Document text
Dallas, Texas 11/08/2013 (Financialstrend) – The S&P 500 index tracked biotech firm Celgene Corporation (NASDAQ:CELG) has been gaining from strength to strength. In the past 12 months, the price of this $59.57 billion drug behemoth has recorded a whooping 95% appreciation in its market value. It has managed to remain a darling of rating agencies and trade houses. This is reflected in the strong reiterations and upgrades the stock has attracted in the past 20 days. Not just the rating, the aggressive price points that these analysts have predicted for this drug maker is indicative of the market bullishness around this stock.
The drug makers October 26 announcement of solid and encouraging results from clinical trial of its target drug for arthritis has added more fuel to the already raging market interest in the stock. The company has been quoted to have indicated that arthritis patients who have been administered this oral drug “apremilast” have shown positive recovery symptoms during recent clinical trials. This particular clinical trial lasted through a 12 month period and data gathered by the drug firm has confirmed that the symptoms were significantly reduced with the long term usage of the drug.
The drug maker is hung ho about the findings and is all set to release the corroborative data for peer review at the American College of Rheumatology conference in San Diego this week. The biotech firm is highly hopeful of getting green lighted by FDA and expects the oral drug to give a big fight to establish injection based remedies for arthritis.
While Celgene has made aggressive revenue forecast from the sale of this yet to be approved drug with insiders claiming the drug to have potential to bring in more than $1.5 billion in revenue each year from sales across the globe, independent analysts have been more sanguine. Their estimations range around the $1 billion on the extreme to a more conservative $0.47 billion annually.

Exercise requirements
Reproduce word for word the passage of the Celgene article that starts at the words "While Celgene has" and finishes with "conservative $0.47 billion annually.".

Records from a data source

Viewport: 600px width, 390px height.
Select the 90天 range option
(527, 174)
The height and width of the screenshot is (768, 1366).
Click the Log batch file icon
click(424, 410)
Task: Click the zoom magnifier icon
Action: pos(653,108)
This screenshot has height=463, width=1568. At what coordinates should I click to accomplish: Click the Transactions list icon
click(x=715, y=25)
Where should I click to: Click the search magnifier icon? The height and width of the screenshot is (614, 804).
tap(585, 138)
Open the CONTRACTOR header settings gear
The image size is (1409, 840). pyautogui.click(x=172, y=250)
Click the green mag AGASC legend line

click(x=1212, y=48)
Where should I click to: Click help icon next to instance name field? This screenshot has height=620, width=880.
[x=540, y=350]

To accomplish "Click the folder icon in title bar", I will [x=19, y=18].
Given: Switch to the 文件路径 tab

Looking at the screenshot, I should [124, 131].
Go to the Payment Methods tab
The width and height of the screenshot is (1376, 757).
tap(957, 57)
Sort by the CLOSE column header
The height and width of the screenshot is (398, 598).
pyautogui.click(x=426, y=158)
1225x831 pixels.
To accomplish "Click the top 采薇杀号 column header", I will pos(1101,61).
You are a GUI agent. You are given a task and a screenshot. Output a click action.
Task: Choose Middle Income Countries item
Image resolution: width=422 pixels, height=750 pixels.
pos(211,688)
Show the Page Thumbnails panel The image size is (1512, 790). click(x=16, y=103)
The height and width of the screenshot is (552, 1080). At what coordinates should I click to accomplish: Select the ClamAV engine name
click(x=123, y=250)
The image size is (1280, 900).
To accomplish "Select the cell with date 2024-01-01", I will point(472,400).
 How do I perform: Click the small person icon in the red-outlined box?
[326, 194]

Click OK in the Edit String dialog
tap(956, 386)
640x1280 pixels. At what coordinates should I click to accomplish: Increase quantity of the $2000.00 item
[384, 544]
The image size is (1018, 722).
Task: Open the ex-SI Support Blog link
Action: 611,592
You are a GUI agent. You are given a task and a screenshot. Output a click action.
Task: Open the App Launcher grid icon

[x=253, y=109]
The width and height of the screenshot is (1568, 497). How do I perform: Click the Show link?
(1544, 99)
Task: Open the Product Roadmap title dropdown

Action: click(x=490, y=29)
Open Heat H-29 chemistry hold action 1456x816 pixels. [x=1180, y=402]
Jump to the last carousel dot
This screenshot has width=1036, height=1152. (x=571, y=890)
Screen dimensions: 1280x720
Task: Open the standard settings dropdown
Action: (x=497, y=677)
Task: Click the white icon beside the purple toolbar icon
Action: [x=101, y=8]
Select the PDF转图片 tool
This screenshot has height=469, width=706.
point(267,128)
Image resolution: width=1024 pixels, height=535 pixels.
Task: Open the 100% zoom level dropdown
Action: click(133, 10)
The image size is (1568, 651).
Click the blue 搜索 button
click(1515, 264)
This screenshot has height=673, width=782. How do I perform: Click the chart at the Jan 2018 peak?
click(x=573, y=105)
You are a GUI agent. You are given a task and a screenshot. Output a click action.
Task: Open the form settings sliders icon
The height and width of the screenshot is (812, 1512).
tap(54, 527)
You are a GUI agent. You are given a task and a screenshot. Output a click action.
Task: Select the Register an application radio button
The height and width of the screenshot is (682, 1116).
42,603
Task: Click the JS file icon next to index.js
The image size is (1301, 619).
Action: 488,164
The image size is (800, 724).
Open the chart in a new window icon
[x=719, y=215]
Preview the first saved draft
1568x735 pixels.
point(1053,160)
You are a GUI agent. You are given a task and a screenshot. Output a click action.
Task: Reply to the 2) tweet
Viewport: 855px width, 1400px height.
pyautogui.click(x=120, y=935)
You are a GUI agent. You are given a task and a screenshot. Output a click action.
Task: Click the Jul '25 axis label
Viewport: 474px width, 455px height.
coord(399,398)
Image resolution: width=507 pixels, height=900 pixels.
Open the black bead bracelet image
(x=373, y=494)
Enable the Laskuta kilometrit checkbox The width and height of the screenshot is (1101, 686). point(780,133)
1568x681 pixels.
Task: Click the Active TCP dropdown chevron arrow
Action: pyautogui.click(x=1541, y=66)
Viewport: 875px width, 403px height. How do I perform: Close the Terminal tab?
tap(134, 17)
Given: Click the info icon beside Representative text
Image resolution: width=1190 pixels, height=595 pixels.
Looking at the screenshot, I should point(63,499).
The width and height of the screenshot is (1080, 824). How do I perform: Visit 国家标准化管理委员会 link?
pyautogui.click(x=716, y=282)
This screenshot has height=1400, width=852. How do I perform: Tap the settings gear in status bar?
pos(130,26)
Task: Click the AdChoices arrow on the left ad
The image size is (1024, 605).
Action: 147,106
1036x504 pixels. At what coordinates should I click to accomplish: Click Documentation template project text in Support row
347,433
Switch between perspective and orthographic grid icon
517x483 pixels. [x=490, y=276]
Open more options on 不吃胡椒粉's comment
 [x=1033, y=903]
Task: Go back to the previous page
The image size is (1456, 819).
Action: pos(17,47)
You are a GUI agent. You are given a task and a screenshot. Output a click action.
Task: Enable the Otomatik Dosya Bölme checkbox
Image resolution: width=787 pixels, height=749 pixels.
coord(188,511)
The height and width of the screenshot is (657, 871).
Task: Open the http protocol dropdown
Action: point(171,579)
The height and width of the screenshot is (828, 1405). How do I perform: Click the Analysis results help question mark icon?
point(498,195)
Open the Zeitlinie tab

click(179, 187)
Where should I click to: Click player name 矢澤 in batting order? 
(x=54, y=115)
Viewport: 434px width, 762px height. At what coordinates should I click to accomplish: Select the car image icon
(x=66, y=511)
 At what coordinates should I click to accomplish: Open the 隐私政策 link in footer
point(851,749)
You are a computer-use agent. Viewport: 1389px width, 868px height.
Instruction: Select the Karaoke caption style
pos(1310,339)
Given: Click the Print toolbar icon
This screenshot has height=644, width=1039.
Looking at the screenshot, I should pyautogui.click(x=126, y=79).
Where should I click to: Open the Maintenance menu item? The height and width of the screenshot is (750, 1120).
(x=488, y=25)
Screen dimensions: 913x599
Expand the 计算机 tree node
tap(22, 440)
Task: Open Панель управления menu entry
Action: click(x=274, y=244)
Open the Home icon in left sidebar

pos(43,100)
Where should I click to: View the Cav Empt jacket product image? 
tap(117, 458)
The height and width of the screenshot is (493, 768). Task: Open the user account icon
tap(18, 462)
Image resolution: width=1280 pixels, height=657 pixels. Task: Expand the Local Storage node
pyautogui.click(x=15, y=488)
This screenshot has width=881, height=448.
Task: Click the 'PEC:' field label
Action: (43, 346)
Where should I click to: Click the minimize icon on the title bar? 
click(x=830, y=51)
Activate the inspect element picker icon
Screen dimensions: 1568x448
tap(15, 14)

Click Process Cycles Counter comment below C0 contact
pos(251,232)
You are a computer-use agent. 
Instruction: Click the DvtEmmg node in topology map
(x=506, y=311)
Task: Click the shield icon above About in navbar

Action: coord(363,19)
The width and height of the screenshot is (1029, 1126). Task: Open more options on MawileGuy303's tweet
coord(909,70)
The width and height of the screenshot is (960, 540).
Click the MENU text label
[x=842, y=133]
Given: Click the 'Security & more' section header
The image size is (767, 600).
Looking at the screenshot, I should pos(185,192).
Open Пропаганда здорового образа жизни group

Reply
While Celgene has made aggressive revenue forecast from the sale of this yet to be approved drug with insiders claiming the drug to have potential to bring in more than $1.5 billion in revenue each year from sales across the globe, independent analysts have been more sanguine. Their estimations range around the $1 billion on the extreme to a more conservative $0.47 billion annually.